What is being asked.
Every line of the entries below that mentions "vero" is to be copied out.

Saved data entries:
——
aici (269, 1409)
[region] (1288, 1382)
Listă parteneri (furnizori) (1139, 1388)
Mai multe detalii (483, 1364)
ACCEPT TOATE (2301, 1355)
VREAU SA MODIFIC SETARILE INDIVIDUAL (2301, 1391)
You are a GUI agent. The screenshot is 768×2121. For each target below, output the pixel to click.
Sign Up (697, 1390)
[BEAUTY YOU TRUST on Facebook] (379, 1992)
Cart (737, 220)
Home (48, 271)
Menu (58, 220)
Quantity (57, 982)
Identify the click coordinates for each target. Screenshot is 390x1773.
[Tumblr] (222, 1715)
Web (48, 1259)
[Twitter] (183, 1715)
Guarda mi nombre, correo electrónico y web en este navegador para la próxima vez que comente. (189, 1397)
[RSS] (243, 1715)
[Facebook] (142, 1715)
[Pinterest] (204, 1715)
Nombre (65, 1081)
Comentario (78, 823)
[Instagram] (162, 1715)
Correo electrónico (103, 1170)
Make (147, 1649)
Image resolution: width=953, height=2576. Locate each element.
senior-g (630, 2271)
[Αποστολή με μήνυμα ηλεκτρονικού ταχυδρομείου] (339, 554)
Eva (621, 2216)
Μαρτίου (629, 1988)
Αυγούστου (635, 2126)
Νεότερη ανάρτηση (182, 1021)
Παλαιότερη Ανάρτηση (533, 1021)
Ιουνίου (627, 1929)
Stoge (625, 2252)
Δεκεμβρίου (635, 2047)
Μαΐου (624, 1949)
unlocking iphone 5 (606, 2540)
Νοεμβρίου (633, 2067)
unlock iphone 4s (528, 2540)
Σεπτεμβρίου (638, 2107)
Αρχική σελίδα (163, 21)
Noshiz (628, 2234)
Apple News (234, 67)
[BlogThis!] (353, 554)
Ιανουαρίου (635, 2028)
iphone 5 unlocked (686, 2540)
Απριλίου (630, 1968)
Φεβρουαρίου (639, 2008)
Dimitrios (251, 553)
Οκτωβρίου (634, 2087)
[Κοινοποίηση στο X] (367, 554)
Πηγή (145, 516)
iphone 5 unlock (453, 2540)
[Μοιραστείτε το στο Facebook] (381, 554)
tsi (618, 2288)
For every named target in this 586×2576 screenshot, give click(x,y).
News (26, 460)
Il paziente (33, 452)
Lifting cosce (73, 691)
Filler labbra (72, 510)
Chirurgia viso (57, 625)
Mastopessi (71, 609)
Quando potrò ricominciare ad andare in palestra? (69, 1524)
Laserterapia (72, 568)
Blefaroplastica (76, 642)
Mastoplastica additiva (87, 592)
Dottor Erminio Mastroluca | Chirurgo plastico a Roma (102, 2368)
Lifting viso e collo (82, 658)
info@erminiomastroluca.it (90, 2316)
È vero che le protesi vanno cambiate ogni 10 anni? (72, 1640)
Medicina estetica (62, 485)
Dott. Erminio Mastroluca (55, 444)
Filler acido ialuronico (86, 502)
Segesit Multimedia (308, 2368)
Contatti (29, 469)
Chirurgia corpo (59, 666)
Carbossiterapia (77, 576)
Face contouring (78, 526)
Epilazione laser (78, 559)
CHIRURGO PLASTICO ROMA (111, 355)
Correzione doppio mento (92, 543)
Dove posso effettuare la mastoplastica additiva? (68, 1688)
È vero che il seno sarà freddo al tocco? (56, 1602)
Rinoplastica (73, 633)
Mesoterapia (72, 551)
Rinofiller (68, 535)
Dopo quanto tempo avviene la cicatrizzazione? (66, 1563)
——
Task output.
È vero che le protesi vanno cambiate ogni 10 anni? (72, 1640)
È vero che il seno sarà freddo al tocco? (56, 1602)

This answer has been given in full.